Mean Girls later found new life on the stage, enjoying a run at the National Theatre in Washington, D.C., in late 2017 before moving to Broadway. The play earned a whopping 12 Tony nominations and a Drama Desk Award for Outstanding Book of a Musical in 2018.
Meanwhile, Fey created the television show 30 Rock, a satirical look on her own life as a SNL writer. Despite lukewarm ratings in the show's early seasons, 30 Rock made comedy series history after receiving 17 different Emmy nominations in 2008, and became one of the most popular shows of its era.

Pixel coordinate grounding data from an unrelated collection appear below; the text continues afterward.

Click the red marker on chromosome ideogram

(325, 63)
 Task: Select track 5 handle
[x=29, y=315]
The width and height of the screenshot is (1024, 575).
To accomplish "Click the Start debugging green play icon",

Many attributed the sudden success of 30 Rock to Fey's enormously popular impersonations of Republican Vice Presidential nominee Sarah Palin on Saturday Night Live during the 2008 presidential election. When combined with friend Amy Poehler's impersonations of New York Senator Hillary Clinton, the skits resulted in a 46 percent increase in Saturday Night Live's ratings from the prior season.

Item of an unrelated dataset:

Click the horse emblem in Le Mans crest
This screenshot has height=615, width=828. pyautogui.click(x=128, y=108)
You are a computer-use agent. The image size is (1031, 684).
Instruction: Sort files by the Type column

'Bossypants' and 'Kimmy Schmidt'
Fey continued her successful momentum through the end of 30 Rock. In 2011, she took time out to release her autobiography, Bossypants, which was well received by The New York Times. She went on to star in the films Admission (2013), Muppets Most Wanted (2014) and This Is Where I Leave You (2014), before reteaming with Poehler for the 2015 comedy Sisters and headlining the 2016 war comedy-drama Whiskey Tango Foxtrot.

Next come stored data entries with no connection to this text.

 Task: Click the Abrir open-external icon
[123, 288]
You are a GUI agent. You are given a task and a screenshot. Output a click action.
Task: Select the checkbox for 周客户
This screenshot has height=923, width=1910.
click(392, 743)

Fey went on to more success in scripted television as the co-creator of Netflix's Unbreakable Kimmy Schmidt, starring Elle Kemper, which debuted in 2015 and garnered strong reviews through four seasons.
Returning to sitcom TV for NBC, Fey produced and took on a recurring role in Great News, about a news producer dealing with her mother's internship at the network. Fey then featured prominently in Poheler's 2019 directorial debut, Wine Country, before appearing in the Amazon anthology series Modern Love later that year.
Awards and Honors
Beginning with her first Writers Guild award, for her work on SNL in 2001, Fey has earned enough accolades to fill an entire trophy room. She has since taken home nine Primetime Emmys, three Golden Globes and five Screen Actors Guild awards. Additionally, the multi-talented writer and performer has earned three Gracie awards, three Producers Guild of America awards and a Television Critics Association award for Individual Achievement in Comedy.
Fey resides in New York City with her husband, 30 Rock producer and composer Jeff Richmond, and their daughters, Alice Zenobia Richmond (b. 2005) and Penelope Athena Richmond (b. 2011).